→ **Aim of the task**: As an exercise in exact copying, transcribe the lines below from the one holding "Expand the Vyberte skupinovou akci dropdown" through the last, with both ends included and pictures left out.
*** Opening of Source data ***
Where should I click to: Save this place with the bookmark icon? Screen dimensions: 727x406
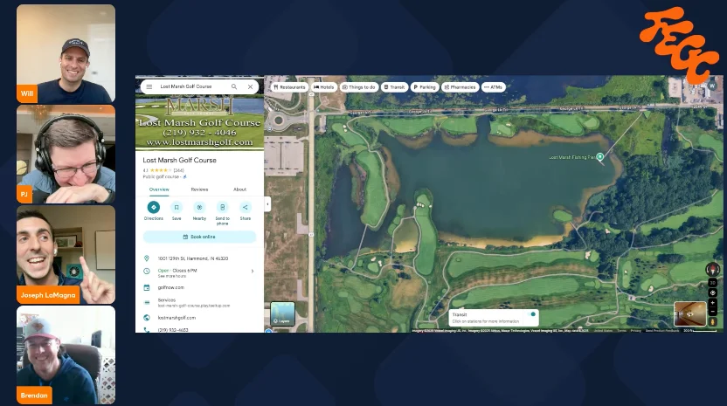(x=177, y=208)
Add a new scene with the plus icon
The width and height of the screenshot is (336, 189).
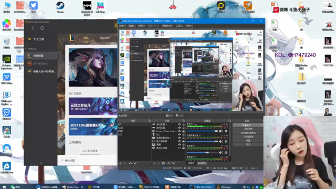120,163
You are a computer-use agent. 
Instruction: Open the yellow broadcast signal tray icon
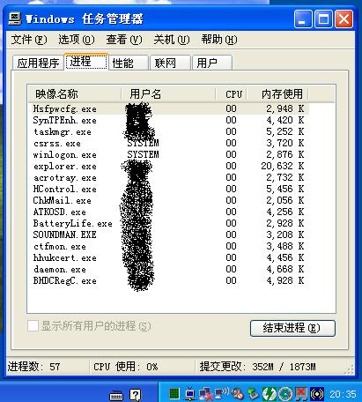click(317, 394)
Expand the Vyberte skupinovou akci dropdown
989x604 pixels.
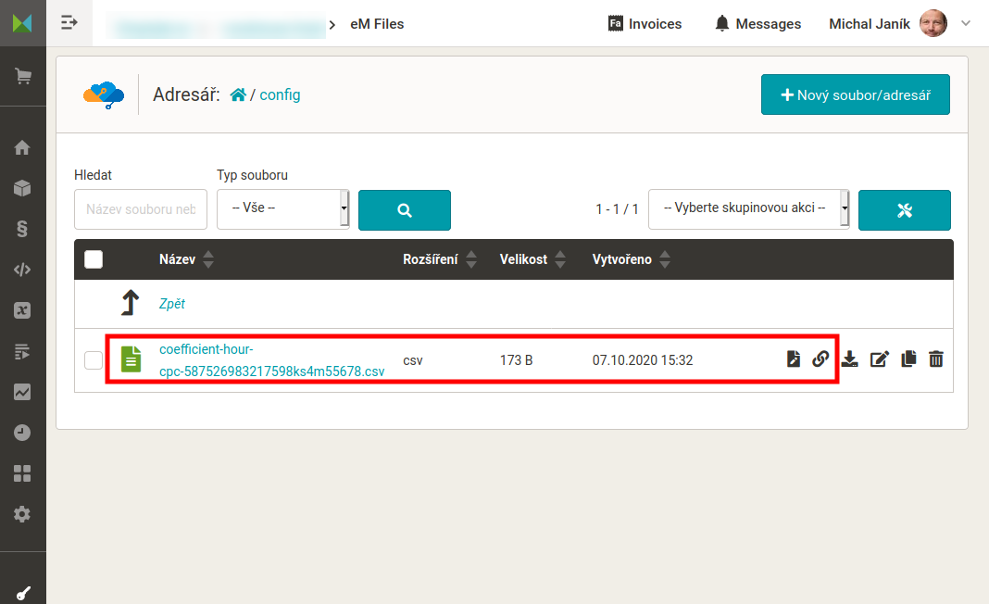[x=748, y=209]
*** Close of Source data ***
→ **Result**:
Expand the Vyberte skupinovou akci dropdown
989x604 pixels.
[x=748, y=209]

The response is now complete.